ごあいさつ

日本病院・地域精神医学会理事長 蓑 島 毅 智
 コロナ禍を含む3期9年間にわたり学会を率いてこられた山下俊幸前理事長の後を受け、このたび理事長に就任いたしました。ここにご挨拶を申し上げます。
 現在、本学会は会員数の減少や、総会・大会への参加者数の伸び悩みといった大きな課題を抱えています。しかしながら、私は本学会ならではの変わらぬ魅力が今もなお確かに息づいていると感じております。
私にとっての病地学会の原風景は、2010年11月6日に開催された第53回総会・大会(東京)における理事会企画シンポジウム③「日本の精神保健医療福祉改革をどう進めるか」です。座長は金杉和夫前々理事長と木村朋子理事、シンポジストには加藤真規子元会員、寺田一郎元会員、中島豊爾元会員、広田和子元会員、関口明彦理事、小沢温元会員、澤温元会員、伊藤哲寛元会員という錚々たる顔ぶれが揃っていました。
 当事者、支援者、研究者、地域、病院など、さまざまな立場や拠点をもつ論者たちが、歯に衣着せぬ明快な主張を率直に述べられていました。シンポジストの発表後には、会場に集まった参加者も交えた質疑応答・討論が行われ、熱い激論が展開されました。私は冷や冷やしつつも、ドキドキしながらその議論に引き込まれていったことを覚えています。
 本当に喧嘩が始まるのではないかと心配になる場面もありましたが、時間が来て終了した瞬間、論敵同士と思えたシンポジストたちがふっと肩の力を抜き、笑顔で挨拶を交わされる姿に深い感銘を受けました。
 当時の私は、学会への参加歴も浅く、学会の雰囲気を知らない段階でした。けれど、あれほど斟酌なく、爽快に持論をぶつけ合い、議論を交わし、それでいて終われば和やかに仲間へと戻れる。その姿を目の当たりにして、大きな興奮と感動を覚え、本学会の在り方に深く魅了されたことを、今でも鮮明に覚えています。
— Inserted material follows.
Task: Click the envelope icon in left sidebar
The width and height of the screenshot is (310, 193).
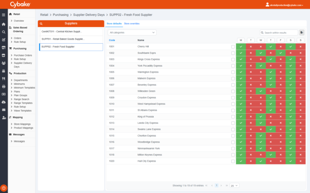Action: click(4, 110)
 病地学会は、職種や立場、拠点にとらわれることなく、多様な背景を持つ人々が集い、「現場」へのまなざしを常に意識しながら、「こうありたい」「こうではないか」といった心の声を出し合い、議論できる場であると考えています。これこそが、いわば「病地らしさ」ではないでしょうか。
 1957年に「病院精神医学懇話会」として設立されて以来、68年の歳月を経て、当事者やご家族、研究者、各職種の方々が一堂に会する機会は、今では他にも珍しくないものとなりました。しかし、その中でも、本学会における独自のありようは、今なお誇るべき特徴だと確信しています。
 専門化・細分化が進み、それぞれの分野で貴重な活動が行われている昨今ですが、本学会はそうした「縦割り」ではなく、むしろ「横断的」なつながりを大切にし、本音で語り合える場としての意義を失っておりません。その魅力は、決して色褪せることなく、確かに存続していると感じています。
 長谷川副理事長をはじめ、理事、評議員、監事の皆さまと力を合わせ、この大切な財産を次世代へと引き継ぐべく、微力ながら尽力してまいる所存です。
 会員の皆さまにおかれましても、本学会の良さや魅力を今一度思い出していただき、今後とも共に学会を盛り立てていただきますよう、心よりお願い申し上げます。
2025年6月
日本病院・地域精神医学会
理事長 蓑島 豪智
 このたび日本病院・地域精神医学会の副理事長を拝命いたしました。長谷川利夫と申します。
 当学会は、前身の病院精神医学懇話会から数えて60年以上の歴史をもつ学会であります。その立ち位置は“在野”であり、一貫して“人権”を大切にしてきた学会と言えるのではないかと思います。
この60年余りの間、精神保健医療福祉に関わる新たな“職種”ができたり、国が様々な“制度”を作って施策を推進することが行われてきています。それには良い面もあると思いますが、往々にして自主性やクリティカルな精神が減退し、もっとも大切なものを見失い、見えないものを見る努力をしなくなっていく面もあると思います。
そのような状況下、私たちは常に原点に立ち返り、あるべき精神保健医療福祉は何か?そのために我々は何をすべきか?どのような社会を作っていくべきかを常に問い、行動していくことが大切だと思います。
蓑島新理事長と共に新たな“病地学会”のページが開かれるよう、最大限努力をしていきたいと思います。
どうぞよろしくお願い申し上げます。